Re: 'not found' after join

Ben Tilly
I forgot to include in my previous email that in searching for
information I ran across
http://lists.basho.com/pipermail/riak-users_lists.basho.com/2010-November/thread.html#2388
which suggests that handoff gets massively more complicated if
multiple nodes join/leave at once.  However it also looked like bugs
were filed, and it might have gotten fixed.

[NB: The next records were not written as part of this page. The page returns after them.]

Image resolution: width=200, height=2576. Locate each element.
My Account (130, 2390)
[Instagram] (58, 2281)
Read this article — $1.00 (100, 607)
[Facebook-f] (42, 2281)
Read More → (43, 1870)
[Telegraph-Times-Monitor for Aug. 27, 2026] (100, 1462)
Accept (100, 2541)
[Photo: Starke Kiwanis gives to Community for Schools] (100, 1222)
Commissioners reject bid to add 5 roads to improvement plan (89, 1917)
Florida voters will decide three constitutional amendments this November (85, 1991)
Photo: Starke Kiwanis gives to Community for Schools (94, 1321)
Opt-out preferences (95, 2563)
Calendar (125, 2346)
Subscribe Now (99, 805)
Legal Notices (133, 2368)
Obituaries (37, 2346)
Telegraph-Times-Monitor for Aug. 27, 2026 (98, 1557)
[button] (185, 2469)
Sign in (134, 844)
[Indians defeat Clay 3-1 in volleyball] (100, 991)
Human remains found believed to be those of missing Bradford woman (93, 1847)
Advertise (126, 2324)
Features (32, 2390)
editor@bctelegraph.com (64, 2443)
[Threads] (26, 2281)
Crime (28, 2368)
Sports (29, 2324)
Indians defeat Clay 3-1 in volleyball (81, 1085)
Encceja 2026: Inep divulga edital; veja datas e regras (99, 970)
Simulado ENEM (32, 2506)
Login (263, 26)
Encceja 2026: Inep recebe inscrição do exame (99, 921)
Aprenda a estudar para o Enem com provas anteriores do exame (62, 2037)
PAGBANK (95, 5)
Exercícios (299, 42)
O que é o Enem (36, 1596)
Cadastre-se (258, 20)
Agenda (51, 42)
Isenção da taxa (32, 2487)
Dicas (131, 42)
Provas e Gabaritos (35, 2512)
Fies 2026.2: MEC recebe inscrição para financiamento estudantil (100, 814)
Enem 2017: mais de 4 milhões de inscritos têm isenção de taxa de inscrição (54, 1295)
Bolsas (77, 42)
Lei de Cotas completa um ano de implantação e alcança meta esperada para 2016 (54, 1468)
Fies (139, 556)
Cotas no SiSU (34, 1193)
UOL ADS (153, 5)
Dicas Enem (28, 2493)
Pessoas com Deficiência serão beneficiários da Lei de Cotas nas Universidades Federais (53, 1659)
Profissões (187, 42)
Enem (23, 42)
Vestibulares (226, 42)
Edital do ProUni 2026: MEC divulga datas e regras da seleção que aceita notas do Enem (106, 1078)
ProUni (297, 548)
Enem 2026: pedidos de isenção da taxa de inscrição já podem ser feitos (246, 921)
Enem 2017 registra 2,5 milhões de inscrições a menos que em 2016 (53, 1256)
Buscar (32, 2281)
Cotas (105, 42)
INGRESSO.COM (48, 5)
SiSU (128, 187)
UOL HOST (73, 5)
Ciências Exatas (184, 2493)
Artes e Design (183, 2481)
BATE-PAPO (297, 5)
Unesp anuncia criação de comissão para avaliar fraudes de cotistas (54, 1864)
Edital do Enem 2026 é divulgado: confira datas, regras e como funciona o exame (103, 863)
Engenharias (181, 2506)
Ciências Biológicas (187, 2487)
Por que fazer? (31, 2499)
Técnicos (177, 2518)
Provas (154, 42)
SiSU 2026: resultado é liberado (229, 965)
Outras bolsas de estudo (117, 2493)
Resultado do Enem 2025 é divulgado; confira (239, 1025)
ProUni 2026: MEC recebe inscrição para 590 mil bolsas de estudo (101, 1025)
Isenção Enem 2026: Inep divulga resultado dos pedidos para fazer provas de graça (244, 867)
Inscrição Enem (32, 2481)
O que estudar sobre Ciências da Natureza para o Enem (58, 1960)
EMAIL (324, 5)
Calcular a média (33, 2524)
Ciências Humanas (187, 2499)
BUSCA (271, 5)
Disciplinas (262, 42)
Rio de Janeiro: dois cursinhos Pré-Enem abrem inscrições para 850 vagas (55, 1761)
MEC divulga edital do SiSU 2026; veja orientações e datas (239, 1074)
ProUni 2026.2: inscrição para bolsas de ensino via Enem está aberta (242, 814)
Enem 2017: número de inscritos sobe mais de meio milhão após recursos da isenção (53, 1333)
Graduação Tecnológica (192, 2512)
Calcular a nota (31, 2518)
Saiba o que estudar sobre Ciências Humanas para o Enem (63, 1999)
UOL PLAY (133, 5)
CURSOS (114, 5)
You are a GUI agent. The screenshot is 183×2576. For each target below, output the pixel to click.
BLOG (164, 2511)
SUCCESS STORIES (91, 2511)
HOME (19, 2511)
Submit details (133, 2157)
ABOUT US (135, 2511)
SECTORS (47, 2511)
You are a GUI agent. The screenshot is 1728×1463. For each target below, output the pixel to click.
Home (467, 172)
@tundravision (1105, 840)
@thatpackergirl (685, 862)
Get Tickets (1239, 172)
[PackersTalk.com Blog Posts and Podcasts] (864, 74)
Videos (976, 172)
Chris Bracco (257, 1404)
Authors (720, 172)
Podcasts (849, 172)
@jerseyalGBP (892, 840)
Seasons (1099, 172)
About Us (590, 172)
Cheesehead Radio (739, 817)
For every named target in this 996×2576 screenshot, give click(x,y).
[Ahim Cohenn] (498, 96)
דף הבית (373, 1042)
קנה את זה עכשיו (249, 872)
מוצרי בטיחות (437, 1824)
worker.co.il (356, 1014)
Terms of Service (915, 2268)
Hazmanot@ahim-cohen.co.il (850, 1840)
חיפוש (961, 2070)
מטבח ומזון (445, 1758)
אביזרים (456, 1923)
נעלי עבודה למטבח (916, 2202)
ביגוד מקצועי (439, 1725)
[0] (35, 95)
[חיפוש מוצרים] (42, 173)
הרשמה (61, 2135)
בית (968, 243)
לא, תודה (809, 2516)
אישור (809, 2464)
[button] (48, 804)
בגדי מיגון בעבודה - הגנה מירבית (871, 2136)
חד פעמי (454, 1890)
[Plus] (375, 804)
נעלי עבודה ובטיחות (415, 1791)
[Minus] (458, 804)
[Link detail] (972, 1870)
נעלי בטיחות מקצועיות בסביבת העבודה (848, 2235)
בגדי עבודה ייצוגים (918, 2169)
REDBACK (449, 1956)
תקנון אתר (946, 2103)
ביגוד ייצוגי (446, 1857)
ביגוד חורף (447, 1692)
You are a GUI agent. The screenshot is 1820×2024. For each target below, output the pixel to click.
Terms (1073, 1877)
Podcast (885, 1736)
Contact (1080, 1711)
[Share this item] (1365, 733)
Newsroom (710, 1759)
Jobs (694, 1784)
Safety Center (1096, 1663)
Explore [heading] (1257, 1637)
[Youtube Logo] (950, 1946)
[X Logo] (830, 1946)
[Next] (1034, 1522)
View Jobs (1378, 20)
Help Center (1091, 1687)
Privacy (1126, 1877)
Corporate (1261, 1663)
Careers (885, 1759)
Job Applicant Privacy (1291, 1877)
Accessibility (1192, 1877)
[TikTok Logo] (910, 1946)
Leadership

Is that resolved?  Here is my particular case of interest.  We're
looking at using Riak in clusters where there is a non-trivial risk
that 2 nodes could disappear without warning in rapid succession.
(Stuff running on one machine takes it down, fails over to a second
one, takes that down as well.)  If data has been replicated 5 times,
is Riak likely to survive somewhat gracefully?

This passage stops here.